Questions on the material
1. From the news report on the Titus wrongful conviction lawsuit, output the passage starting at "KALAMAZOO, Mich. (WOOD)" and ending at "earlier this year.".
2. Go on with the news report on the Titus wrongful conviction lawsuit from the point where it stops.

Given text
KALAMAZOO, Mich. (WOOD) — One of the two retired cold case detectives named as defendants in a $100 million wrongful conviction lawsuit filed by Jeff Titus is defending his work on the case.

“If they want to sue me for $10 hundred million, come on with it,” former Kalamazoo County Sheriff’s Office Detective Mike Brown told Target 8 on Wednesday.

Titus, 71, spent 21 years in prison before his exoneration earlier this year.

Brown said he wasn’t aware of the federal lawsuit against him and retired cold case detective Sgt. Michael Werkema until Target 8 told him at his Van Buren County home on Wednesday.

Titus and his attorney, Wolf Mueller, held a press conference outside federal court in Kalamazoo on Wednesday morning, a day after a jury in the same courthouse awarded another wrongfully convicted man, Ray McCann Jr., $14.5 million.

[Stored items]
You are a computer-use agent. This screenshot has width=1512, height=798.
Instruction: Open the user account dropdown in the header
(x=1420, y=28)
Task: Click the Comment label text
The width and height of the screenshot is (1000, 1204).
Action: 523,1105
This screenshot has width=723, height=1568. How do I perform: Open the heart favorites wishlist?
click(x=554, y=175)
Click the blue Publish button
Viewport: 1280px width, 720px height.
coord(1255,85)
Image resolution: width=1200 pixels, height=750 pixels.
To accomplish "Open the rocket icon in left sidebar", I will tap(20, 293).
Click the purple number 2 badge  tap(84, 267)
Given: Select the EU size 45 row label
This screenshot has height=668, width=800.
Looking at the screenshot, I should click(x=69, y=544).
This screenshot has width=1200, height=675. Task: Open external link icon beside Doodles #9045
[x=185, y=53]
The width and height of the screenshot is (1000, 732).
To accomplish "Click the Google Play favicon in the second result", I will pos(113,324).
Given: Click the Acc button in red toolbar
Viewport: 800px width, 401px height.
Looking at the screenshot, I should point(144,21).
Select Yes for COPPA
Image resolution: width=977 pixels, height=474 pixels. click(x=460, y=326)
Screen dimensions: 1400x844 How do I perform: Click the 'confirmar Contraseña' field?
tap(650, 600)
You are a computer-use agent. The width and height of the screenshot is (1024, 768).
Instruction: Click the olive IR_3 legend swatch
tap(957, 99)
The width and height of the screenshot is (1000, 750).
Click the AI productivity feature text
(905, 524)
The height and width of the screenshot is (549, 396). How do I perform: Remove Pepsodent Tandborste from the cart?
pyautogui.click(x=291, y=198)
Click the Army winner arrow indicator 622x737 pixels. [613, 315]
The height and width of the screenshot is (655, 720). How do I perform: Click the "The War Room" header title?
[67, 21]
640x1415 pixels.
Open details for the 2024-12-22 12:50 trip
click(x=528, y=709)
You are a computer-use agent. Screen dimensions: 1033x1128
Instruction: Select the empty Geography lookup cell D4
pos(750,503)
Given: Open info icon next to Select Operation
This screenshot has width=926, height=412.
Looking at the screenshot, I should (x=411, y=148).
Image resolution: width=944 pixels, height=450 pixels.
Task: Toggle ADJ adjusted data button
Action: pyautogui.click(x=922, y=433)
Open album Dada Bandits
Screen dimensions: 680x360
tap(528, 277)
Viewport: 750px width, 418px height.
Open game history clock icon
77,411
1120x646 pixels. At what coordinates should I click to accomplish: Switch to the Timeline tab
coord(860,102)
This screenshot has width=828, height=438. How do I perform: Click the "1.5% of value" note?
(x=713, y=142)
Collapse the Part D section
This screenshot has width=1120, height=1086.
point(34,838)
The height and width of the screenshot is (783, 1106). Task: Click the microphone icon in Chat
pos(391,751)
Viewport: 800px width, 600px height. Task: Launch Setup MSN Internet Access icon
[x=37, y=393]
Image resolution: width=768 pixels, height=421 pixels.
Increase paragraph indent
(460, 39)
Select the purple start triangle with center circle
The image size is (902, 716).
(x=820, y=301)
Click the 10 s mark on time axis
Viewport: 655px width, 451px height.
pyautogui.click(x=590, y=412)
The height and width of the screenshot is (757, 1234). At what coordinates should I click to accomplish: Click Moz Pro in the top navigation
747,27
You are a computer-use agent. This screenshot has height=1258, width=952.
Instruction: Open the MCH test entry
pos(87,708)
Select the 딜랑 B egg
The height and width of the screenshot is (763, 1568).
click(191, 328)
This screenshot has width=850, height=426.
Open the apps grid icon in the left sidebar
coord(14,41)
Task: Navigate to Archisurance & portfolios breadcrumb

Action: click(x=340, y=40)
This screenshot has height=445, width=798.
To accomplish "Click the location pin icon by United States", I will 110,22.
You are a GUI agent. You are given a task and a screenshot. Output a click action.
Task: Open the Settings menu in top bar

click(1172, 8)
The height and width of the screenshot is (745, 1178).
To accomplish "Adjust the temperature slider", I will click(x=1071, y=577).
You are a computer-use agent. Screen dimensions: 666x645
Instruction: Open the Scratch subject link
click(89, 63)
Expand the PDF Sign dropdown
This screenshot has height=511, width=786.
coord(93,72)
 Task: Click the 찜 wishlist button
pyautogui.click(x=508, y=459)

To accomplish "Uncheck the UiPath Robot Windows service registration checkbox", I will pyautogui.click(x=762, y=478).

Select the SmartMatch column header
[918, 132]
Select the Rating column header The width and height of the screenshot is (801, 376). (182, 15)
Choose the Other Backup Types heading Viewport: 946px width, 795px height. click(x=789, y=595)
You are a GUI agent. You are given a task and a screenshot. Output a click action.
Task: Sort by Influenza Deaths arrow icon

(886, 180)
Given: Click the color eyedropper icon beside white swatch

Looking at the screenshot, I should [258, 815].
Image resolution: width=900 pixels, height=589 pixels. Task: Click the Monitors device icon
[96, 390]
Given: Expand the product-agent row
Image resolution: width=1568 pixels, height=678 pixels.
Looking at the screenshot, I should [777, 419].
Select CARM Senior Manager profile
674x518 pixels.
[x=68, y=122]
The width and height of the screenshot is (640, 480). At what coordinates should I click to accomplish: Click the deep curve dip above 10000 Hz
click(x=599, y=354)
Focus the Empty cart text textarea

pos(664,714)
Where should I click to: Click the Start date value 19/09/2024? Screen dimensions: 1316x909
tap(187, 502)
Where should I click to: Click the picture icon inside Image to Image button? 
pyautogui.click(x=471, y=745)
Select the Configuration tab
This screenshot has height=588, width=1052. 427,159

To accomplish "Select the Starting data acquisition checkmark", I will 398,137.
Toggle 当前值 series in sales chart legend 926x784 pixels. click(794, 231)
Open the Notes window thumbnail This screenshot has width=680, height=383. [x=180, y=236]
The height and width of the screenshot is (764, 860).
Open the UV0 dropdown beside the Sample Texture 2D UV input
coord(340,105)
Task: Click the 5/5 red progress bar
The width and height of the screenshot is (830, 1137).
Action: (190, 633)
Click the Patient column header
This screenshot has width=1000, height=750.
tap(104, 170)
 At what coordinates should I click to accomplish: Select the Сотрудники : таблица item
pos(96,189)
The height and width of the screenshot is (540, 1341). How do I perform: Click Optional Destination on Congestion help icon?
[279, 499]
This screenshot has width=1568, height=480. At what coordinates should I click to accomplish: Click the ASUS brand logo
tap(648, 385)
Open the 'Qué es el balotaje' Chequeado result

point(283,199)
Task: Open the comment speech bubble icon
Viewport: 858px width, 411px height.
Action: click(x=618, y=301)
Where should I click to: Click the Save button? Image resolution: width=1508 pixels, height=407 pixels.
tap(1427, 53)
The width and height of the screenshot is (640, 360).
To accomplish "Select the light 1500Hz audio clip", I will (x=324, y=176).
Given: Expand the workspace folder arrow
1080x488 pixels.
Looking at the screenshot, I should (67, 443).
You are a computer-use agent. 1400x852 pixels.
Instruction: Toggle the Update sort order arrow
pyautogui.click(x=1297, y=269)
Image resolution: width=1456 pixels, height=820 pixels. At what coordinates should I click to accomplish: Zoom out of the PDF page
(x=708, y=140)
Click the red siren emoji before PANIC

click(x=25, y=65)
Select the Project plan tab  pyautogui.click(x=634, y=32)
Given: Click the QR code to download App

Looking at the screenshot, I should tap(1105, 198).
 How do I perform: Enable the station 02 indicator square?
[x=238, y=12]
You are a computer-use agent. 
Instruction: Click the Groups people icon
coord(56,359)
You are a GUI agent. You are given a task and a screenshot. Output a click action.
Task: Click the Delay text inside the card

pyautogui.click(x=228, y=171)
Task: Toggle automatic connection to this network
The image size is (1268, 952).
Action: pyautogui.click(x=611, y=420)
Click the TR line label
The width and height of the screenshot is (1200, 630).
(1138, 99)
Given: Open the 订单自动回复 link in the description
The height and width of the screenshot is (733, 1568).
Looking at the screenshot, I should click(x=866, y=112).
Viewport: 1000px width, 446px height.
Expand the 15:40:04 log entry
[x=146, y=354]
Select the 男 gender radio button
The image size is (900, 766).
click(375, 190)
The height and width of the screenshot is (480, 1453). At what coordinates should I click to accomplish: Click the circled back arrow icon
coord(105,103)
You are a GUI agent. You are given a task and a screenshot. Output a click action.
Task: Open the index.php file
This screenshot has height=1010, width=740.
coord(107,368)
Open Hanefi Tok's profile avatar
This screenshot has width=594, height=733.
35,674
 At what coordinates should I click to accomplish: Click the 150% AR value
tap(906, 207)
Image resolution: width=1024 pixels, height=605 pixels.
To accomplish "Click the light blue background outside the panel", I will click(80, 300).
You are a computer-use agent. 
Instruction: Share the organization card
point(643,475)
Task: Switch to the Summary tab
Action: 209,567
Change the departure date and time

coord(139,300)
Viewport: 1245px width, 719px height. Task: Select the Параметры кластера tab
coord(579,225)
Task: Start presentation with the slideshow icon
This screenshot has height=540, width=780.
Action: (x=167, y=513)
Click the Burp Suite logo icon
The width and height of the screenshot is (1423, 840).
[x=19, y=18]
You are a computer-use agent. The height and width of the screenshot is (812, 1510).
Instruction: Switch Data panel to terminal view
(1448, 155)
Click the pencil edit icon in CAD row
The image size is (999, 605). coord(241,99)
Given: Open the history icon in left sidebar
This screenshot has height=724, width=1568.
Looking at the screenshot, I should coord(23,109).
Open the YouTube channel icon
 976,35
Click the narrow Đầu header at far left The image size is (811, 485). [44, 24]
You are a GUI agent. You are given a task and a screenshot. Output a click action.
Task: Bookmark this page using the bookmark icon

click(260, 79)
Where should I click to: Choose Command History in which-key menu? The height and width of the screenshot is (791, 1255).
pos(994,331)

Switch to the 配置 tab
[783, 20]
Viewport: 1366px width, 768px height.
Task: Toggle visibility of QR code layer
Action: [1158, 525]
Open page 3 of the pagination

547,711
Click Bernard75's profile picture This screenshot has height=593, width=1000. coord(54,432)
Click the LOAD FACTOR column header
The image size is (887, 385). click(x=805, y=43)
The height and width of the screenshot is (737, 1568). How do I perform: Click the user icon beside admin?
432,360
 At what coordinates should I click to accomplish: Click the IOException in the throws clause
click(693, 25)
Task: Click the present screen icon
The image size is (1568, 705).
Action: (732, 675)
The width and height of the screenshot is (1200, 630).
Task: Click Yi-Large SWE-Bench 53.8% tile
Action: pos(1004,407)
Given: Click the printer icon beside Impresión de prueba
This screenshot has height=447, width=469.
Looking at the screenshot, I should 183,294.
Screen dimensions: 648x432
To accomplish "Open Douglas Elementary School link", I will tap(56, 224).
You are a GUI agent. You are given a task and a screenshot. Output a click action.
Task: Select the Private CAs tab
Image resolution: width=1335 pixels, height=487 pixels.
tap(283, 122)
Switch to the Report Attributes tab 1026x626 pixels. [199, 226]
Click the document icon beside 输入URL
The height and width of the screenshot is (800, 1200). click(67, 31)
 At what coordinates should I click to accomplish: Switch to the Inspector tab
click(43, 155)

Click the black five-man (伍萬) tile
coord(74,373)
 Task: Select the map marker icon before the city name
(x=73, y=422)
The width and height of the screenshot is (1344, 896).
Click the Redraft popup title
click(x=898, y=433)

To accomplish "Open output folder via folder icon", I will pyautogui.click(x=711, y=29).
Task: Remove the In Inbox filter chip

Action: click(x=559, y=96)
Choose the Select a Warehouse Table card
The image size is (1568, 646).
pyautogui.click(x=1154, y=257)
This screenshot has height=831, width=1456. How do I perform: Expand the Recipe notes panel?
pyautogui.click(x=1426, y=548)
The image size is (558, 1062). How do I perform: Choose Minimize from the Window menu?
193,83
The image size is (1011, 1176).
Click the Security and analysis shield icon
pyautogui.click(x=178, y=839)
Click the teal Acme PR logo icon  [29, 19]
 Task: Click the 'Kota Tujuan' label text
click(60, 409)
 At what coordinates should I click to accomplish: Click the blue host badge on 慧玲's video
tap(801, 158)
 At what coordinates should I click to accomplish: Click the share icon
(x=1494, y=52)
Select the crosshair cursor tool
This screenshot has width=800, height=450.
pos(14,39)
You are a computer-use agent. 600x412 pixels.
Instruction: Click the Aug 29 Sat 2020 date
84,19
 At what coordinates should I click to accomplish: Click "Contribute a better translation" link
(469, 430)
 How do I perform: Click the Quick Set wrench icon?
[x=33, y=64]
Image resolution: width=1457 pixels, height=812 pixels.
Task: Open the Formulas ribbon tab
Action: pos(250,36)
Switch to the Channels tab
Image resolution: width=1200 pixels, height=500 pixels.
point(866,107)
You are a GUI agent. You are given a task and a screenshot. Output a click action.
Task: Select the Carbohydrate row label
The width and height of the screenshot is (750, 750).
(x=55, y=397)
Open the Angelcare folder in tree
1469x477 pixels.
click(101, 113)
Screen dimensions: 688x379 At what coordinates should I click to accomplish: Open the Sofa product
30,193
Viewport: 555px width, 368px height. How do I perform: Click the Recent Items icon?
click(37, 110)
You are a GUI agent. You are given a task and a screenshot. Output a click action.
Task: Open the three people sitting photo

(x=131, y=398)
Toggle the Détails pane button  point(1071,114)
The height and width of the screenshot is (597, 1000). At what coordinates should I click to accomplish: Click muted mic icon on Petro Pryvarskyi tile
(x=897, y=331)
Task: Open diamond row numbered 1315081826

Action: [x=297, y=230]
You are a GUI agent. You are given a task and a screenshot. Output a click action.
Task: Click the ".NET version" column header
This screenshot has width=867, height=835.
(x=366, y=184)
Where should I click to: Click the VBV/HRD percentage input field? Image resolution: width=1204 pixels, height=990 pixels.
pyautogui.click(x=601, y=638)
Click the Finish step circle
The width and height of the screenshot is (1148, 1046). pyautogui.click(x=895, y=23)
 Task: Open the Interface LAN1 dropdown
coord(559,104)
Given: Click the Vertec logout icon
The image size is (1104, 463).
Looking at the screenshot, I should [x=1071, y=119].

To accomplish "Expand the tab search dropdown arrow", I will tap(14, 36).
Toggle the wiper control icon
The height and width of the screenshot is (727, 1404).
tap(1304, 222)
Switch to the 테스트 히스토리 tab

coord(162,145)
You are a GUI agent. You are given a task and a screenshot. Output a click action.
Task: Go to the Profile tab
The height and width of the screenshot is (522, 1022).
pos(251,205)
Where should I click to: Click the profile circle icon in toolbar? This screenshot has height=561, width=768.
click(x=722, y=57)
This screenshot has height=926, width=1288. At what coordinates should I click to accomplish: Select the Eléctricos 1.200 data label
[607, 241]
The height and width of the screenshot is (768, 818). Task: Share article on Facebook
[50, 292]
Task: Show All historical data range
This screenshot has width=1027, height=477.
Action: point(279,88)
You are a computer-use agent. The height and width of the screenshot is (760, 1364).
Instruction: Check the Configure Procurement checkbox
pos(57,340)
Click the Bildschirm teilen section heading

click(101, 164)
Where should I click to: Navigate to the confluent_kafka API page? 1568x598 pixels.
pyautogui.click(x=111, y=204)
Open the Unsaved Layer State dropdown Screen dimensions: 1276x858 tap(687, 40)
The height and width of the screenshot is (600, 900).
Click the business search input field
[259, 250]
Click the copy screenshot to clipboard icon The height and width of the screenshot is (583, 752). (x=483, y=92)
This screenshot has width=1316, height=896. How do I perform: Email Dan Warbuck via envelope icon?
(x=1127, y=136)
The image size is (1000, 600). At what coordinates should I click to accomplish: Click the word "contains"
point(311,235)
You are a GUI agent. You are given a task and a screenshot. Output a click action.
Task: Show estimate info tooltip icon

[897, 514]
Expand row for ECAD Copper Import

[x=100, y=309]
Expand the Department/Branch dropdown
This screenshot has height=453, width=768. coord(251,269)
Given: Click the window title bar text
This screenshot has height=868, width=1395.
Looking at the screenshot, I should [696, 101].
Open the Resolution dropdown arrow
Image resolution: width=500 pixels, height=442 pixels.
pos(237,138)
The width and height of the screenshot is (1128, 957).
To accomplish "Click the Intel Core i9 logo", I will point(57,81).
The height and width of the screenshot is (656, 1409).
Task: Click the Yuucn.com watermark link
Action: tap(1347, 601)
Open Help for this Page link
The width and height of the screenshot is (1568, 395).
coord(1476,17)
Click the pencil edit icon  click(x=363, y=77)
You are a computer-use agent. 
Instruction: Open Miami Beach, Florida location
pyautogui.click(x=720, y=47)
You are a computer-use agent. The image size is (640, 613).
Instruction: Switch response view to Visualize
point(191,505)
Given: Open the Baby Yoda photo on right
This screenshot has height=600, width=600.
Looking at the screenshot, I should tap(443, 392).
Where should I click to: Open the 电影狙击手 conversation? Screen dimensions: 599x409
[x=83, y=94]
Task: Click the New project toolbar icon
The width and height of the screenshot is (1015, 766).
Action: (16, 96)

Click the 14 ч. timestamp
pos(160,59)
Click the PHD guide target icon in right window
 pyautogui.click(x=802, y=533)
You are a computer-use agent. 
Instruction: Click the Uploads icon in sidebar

Your responses
1.
KALAMAZOO, Mich. (WOOD) — One of the two retired cold case detectives named as defendants in a $100 million wrongful conviction lawsuit filed by Jeff Titus is defending his work on the case.

“If they want to sue me for $10 hundred million, come on with it,” former Kalamazoo County Sheriff’s Office Detective Mike Brown told Target 8 on Wednesday.

Titus, 71, spent 21 years in prison before his exoneration earlier this year.

2.
Attorney Wolf Mueller and Jeff Titus hold a news conference outside the federal building in Kalamazoo to discuss a $100 million lawsuit against the cold case detectives who led the case against Titus. (Sept. 20, 2023)
Attorney Wolf Mueller and Jeff Titus hold a news conference outside the federal building in Kalamazoo to discuss a $100 million lawsuit against the cold case detectives who led the case against Titus. (Sept. 20, 2023)

“Both of those gentlemen (Brown and Werkema) were responsible for hiding evidence that wasn’t discovered for 20 years,” Mueller said of the two detectives in the Titus case.

Brown denied he was responsible for a wrongful conviction.

“I never arrested a man in my life that wasn’t guilty,” Brown said. “Never.”

Titus claims the two detectives withheld evidence from prosecutors and defense attorneys about an alternate suspect in the 1990 deaths of deer hunters Doug Estes and Jim Bennett in the Fulton State Game Area in Kalamazoo County.

“Those two detectives were so blinded by their hell-bent objective to get Jeff Titus. Mike Brown has said, ‘I knew from day one he was the killer,'” Mueller said. “Well, when you do that and don’t look at the evidence objectively, you start cheating.”

Not long after the murders, witnesses had identified Thomas Dillon, a convicted serial killer from Ohio, saying he was in the area at the time of the killings. Dillon has since died in prison.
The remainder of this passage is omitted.